In this area under pressure, even something like a relatively solid job report in February did little to cool the nerves of investors on Friday. The shares were still waving great again and diving into the 5,600s before they expressed a modest profit that closes 5,770. And the new bet of the market for three federal interest rate provisions in 2025, as the economy delays, changed little.
“There are many clouds, some storms, things get pretty dark,” Moody’s chief economist Mark Zandi told Yahoo Finance. ‘So I think I’ll weeks [jobs] number up. I think this might be the best song that we get for a while. “
Although there is a tough debate about how long the clouds will be here and how big they can take a storm, one thing now feels clear: they are not going away fast enough for investors to make sure to release the boat tomorrow.
On the other hand, the recent shoriness of the market is not common. Up to and including Thursday, the S&P 500 had waved 2% or more for seven straight sessions from Friday. For per data from Jared Blikre of Yahoo Finance, this is the longest piece with such a large intraday movement in the benchmark index since August 2024.
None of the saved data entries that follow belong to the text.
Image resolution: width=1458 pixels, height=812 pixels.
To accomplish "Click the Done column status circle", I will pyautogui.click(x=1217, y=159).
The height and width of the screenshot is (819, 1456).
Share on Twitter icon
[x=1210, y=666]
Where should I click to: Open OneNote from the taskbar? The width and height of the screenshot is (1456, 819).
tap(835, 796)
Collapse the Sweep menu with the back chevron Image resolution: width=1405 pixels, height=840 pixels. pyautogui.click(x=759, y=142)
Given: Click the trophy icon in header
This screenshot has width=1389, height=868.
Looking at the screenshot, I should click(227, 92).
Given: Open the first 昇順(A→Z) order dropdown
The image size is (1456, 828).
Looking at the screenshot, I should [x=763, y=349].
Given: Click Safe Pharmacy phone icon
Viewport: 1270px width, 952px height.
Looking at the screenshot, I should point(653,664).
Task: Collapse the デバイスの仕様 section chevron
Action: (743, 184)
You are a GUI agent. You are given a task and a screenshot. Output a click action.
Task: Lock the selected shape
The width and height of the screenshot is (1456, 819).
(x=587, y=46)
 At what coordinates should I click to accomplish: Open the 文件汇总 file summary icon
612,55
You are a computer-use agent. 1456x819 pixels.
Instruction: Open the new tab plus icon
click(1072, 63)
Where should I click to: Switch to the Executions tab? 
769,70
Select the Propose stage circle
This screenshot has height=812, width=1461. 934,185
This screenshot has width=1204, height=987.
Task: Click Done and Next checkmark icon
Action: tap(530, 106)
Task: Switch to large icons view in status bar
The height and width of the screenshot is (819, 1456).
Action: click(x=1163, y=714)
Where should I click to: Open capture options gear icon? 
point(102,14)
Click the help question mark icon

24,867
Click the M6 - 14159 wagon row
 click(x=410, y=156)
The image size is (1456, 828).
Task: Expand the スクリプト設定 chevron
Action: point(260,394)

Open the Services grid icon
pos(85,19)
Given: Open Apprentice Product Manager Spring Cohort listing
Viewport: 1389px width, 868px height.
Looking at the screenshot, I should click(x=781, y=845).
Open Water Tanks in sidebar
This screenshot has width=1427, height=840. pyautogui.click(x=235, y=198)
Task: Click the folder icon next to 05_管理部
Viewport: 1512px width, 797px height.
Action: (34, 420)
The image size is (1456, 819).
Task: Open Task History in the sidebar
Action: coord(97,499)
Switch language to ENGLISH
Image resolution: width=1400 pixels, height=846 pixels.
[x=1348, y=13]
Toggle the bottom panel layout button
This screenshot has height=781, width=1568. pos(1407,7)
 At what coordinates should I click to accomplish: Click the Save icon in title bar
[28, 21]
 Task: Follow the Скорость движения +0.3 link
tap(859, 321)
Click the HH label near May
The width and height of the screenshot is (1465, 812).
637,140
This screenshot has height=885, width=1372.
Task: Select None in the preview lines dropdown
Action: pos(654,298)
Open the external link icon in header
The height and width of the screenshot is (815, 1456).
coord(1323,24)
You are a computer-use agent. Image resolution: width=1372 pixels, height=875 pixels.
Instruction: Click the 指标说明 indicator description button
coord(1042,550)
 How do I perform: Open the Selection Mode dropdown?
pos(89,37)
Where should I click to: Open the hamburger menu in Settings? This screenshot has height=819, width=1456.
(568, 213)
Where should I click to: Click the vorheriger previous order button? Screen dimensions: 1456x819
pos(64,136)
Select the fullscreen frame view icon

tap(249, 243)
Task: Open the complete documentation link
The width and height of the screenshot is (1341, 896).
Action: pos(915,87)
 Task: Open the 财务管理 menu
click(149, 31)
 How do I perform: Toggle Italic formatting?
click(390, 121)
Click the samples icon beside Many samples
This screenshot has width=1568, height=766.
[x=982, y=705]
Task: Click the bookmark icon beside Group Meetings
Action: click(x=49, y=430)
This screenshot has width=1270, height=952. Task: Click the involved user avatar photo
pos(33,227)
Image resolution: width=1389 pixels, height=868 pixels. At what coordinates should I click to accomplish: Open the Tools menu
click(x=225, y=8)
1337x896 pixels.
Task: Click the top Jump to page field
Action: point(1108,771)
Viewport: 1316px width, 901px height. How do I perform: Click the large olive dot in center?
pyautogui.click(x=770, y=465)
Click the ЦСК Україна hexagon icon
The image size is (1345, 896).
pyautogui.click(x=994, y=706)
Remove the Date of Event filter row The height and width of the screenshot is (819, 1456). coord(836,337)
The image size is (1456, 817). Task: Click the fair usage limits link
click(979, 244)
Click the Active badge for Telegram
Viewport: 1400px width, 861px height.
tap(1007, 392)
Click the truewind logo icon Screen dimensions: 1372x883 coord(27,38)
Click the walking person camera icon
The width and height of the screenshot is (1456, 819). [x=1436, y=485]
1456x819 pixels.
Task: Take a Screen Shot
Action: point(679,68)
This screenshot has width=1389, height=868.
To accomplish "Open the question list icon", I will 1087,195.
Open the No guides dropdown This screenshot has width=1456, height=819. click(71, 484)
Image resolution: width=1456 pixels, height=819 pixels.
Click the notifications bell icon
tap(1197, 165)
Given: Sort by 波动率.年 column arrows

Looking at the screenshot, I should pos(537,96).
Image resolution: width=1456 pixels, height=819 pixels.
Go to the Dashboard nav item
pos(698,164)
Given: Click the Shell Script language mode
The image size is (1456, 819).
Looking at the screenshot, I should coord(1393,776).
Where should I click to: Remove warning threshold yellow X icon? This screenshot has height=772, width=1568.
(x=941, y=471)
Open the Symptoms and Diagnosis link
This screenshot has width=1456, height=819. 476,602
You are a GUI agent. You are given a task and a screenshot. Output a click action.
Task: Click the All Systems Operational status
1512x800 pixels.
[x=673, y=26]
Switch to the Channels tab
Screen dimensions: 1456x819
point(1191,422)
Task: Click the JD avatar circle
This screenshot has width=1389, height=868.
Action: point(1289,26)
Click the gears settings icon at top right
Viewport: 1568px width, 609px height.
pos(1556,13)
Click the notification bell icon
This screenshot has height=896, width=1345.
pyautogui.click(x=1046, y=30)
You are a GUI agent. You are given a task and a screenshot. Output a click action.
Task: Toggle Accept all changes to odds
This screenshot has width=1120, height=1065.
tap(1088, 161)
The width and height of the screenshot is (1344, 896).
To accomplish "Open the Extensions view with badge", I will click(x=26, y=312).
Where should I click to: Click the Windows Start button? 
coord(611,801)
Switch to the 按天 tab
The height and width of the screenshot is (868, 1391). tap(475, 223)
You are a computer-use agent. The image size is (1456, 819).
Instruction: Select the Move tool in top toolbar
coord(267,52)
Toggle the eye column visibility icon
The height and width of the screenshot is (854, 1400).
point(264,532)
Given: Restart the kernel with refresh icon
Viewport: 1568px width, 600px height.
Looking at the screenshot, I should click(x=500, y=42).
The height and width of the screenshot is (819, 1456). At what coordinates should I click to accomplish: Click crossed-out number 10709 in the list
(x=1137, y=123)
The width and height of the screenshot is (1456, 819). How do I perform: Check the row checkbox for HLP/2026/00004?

In particular, that is also the last time that the market story focused on a ‘growth -fright’, in which investors were concerned about the process of the US economy.
Close: March 7 at 4:43:27 PM Est
^GSPC ^DJI ^Ixic
Blackrock’s Chief Investment Officer of the global fixed -income income Rick Rieder, who has been in the industry since the 1980s, wrote on Friday to customers that “it seems as if there has been very little time in markets where people have to interpret so many unpleasant and sometimes conflicting, data and influences.”